Iran Human RightsLondon Protest Calls for Justice Over Iranian Massacre

London Protest Calls for Justice Over Iranian Massacre


By Jubin Katiraie

British politicians, dignitaries, and activists gathered in London on Saturday to call on the UK government to lead the world in setting up an independent committee to investigate the 1988 Iranian massacre, in which 30,000 political prisoners were executed, and bring those responsible to justice.

The National Council of Resistance of Iran (NCRI) said: “The victims of this atrocity, known as one of the worst crimes in Iran’s modern history, were commemorated by an exhibition as well as street and music performances by Iranian renowned artists and musicians. Upon a fatwa by the first Supreme Leader, Khomeini in July 1988, more than 30,000 political prisoners, the overwhelming majority of whom were activists of the People’s Mojahedin Organisation of Iran (PMOI/MEK), were executed in a few months and were buried in secret mass graves.”

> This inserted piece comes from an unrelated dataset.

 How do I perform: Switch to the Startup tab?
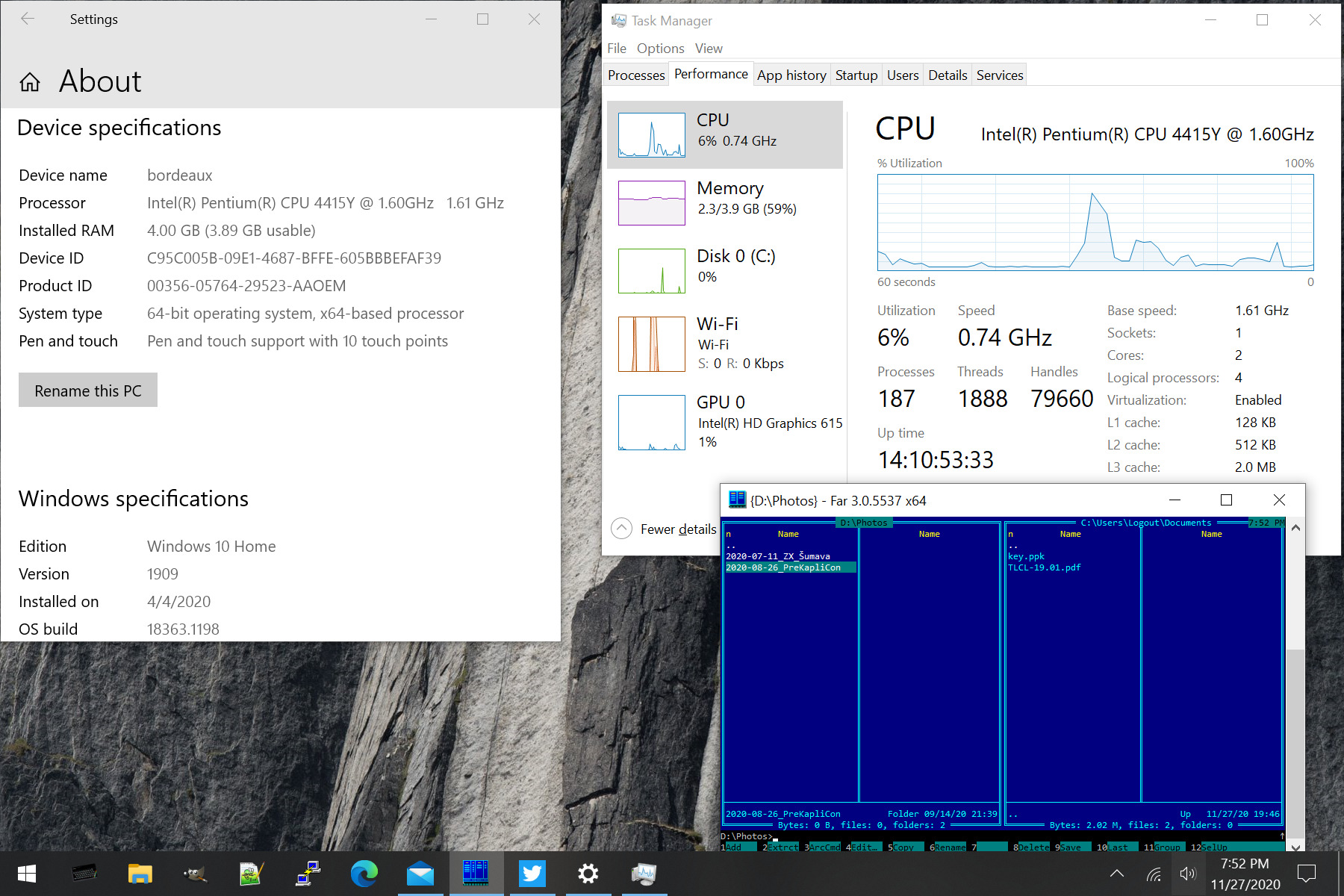click(856, 75)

The Trafalgar Square rally, on Saturday, September 2, was attended by hundreds of people who urged the UK government to raise the issue at the September session of the UN General Assembly and UN Human Rights session and delivered a letter with their demands to Prime Minister Theresa May.

The Rt Hon. Theresa Villiers, Conservative MP and former Secretary of State for Northern Ireland, said, “I will continue to work with the British Iranian community in my constituency to highlight the issue of human rights abuses in Iran, and want more people to know what happened so those responsible can be brought to justice.”

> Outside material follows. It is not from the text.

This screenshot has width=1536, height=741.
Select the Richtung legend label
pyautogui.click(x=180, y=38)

The protesters insisted that it was time to end impunity for Iranian officials who were responsible for these deaths and still retain power in the Regime today.

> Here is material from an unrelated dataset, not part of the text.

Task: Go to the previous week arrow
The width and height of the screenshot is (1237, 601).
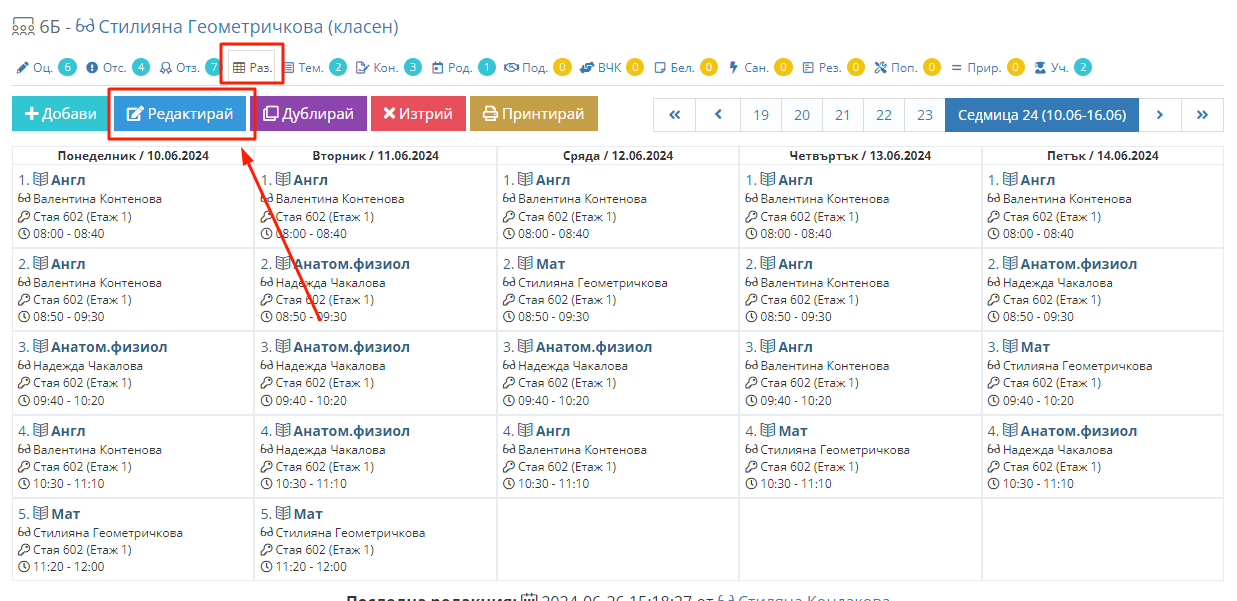Action: click(718, 115)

Sir David Amess, Conservative MP and co-chairman of the British Committee for Iran Freedom (BCFIF), said: “29 years on from the massacre the perpetrators have still not answered for their crime. Many of them are instead holding senior and ministerial positions in Iran.”

Maryam Rajavi, the President-elect of the NCRI, gave a message to the rally, in which she urged the people of Europe to question their government’s continued relations with the Iranian Regime.

She said: “EU member states and the United States collaborated with the mullahs for years and helped them cover up their crime against humanity… Now, the mullahs’ deceptions have become transparent for the world. As if the massacred political prisoners and all the 120.000 executed martyrs have become an issue again. We urge the UN High Commissioner for Human Rights to form an independent inquiry committee to investigate the 1988 massacre.”

Other speakers who addressed the rally included: Professor Mohamed al-Qubaty, Minister of Tourism of Yemen, Margaret Owen OBE, renowned international women’s rights activist, UK barrister and the Director of Widows for Peace through Democracy; Jeffery Forrest, lawyer and human rights activist; Mark Williams, former Liberal Democrat MP for Ceredigion (2005-2017); Dr Reza al-Reza; Dr Taghleb Alrahabi, Syrian surgeon and human rights activist; Roberto Weeden-Sanz, Director of the Youth Organisation, One Young World; Roger Lyons, former General Secretary of Amicus; and Sapan Maini-Thompson, Labour party and human rights activist.

Human rights abuses within the Iranian Regime are not a historical footnote and continue right up until this day.

Struan Stevenson, president of the European Iraqi Freedom Association (EIFA) and former member of the European Parliament representing Scotland, said: “[President Hassan] Rouhani has been hailed in the West as a moderate and a reformist, despite the fact that more than 3,500 people, including 80 women, have been executed during the four years he has been in office, catapulting Iran into pole position as the world’s number one state executioner per capita. 700 people have been executed so far this year, including women and teenagers.”

That’s why the protesters expressed their concern for the over 20 political prisoners in Iran, who have been on hunger strike over the repressive conditions that they are kept in. The protesters also asked that the treatment of the political prisoners be condemned and their immediate release asked for.

Asma Jahangir, the UN Special Rapporteur on Iran, expressed her concerns at the conditions of political prisoners on August 31, stating that many of them are critically ill.

Rajavi said, “European governments must at least make their trade and diplomatic relations with the Iranian regime contingent on an end to torture and executions. So long as the mullahs sense that they have a free hand in human rights violations in Iran, they will continue their warmongering and aggressions in the Middle East. And so long as the mullahs continue their belligerence in the region, global security and peace will be endangered including in Europe”.